Sun Lihua, Niu Yajuan, Liao Bo, Liu Linlin, Peng Yi, Li Kaiting, Chen Xinhua, Chen Qing, Bai Dingqun
Department of Rehabilitation Medicine, Key Laboratory of Physical Medicine and Precision Rehabilitation of Chongqing Municipal Health Commission, The First Affiliated Hospital of Chongqing Medical University, Chongqing, 400010, China.
The Chongqing Key Laboratory of Translational Medicine in Major Metabolic Diseases, The First Affiliated Hospital of Chongqing Medical University, Chongqing, 400016, People's Republic of China.

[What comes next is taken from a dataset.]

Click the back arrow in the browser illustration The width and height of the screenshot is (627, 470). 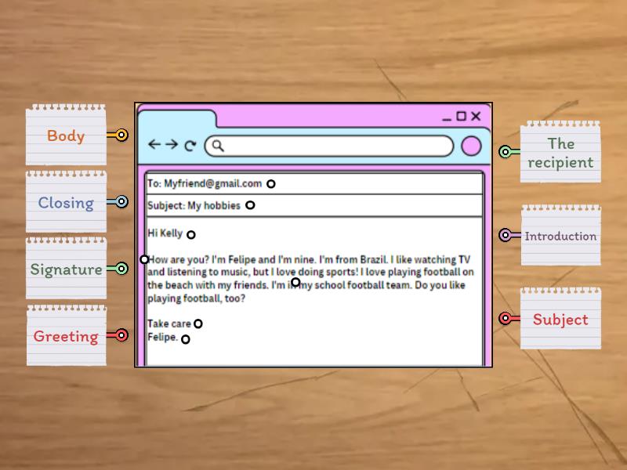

Inflamm Res. 2025 Mar 14;74(1):53. doi: 10.1007/s00011-025-02019-2.
Ferroptosis is a non-apoptotic cell death mechanism driven by reactive oxygen species (ROS) and iron. Its significance in inflammatory arthritis is well-established, but its role in rheumatoid arthritis (RA) remains uncertain. This study aimed to clarify the mechanisms through which curcumin-mediated photodynamic therapy (CUR-PDT) triggers ferroptosis in RA fibroblast-like synoviocytes (FLSs).

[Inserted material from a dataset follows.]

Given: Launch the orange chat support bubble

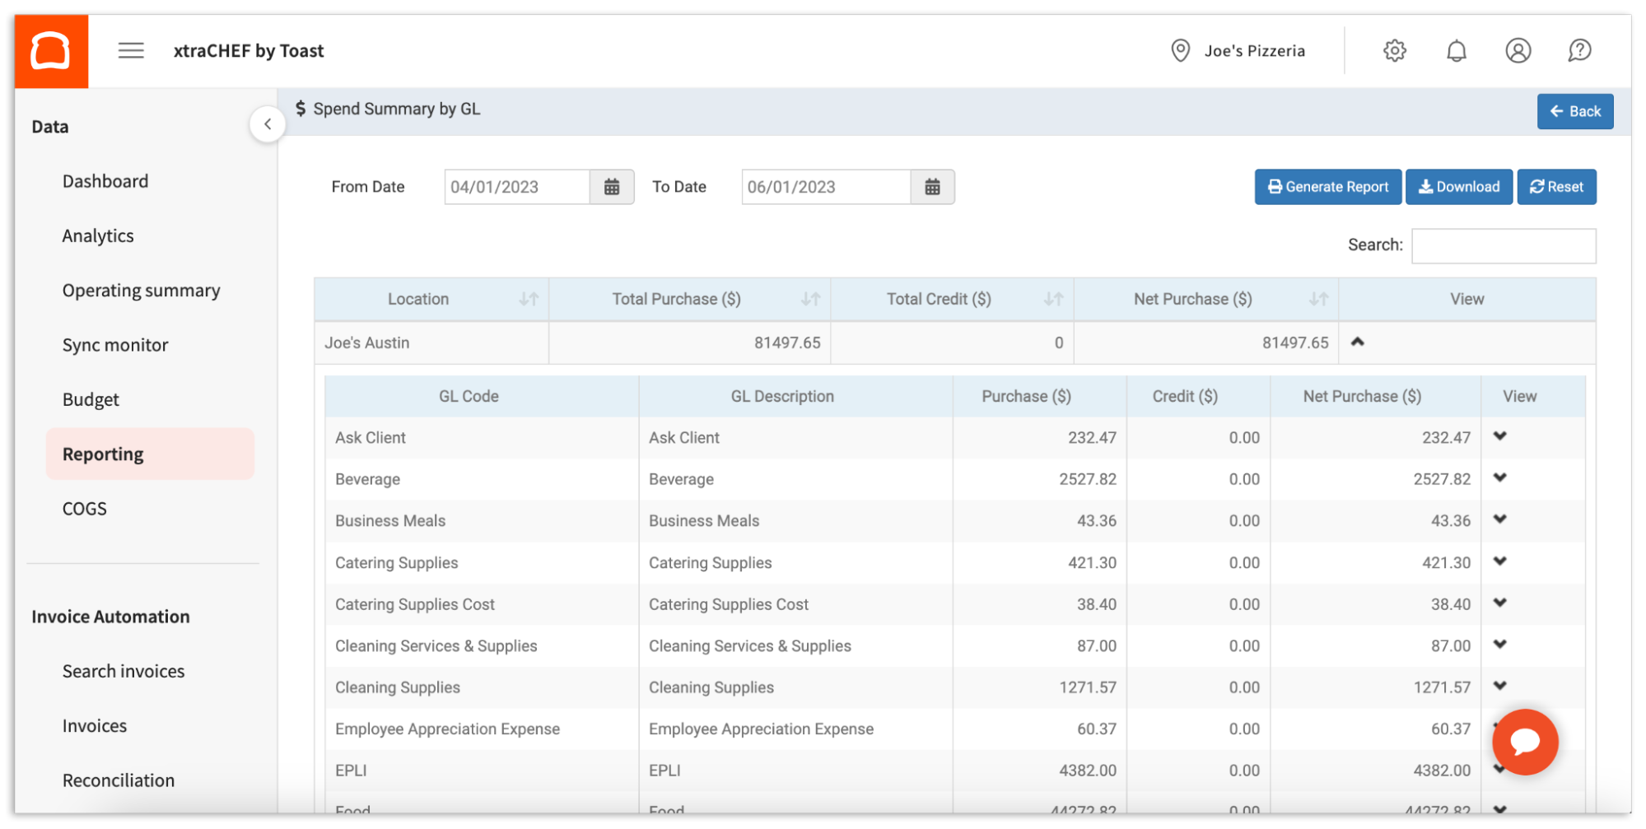Looking at the screenshot, I should pos(1524,742).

In vivo studies using a collagen-induced arthritis (CIA) rat model evaluated CUR-PDT effects on joint edema, synovial inflammation, and fibrosis through paw volume measurements and H&E and Masson's trichrome staining. The expression of Nrf2, xCT, and GPX4 in FLSs was assessed via ELISA and immunohistochemistry. In vitro, MH7A cells treated with TNF-α were analyzed for viability, proliferation, invasion, and migration through various assays. Mitochondrial potential and morphology were examined using JC-1 staining and transmission electron microscopy (TEM). Ferroptosis biomarkers, including ROS, malondialdehyde (MDA), glutathione (GSH), superoxide dismutase (SOD), and Fe levels, were measured. Nrf2, xCT, and GPX4 levels were quantified with RT-qPCR, Western blot, and immunofluorescence. Small interfering RNA (siRNA) was employed to knock down Nrf2 to validate the effect of CUR-PDT on ferroptosis in RA-FLS.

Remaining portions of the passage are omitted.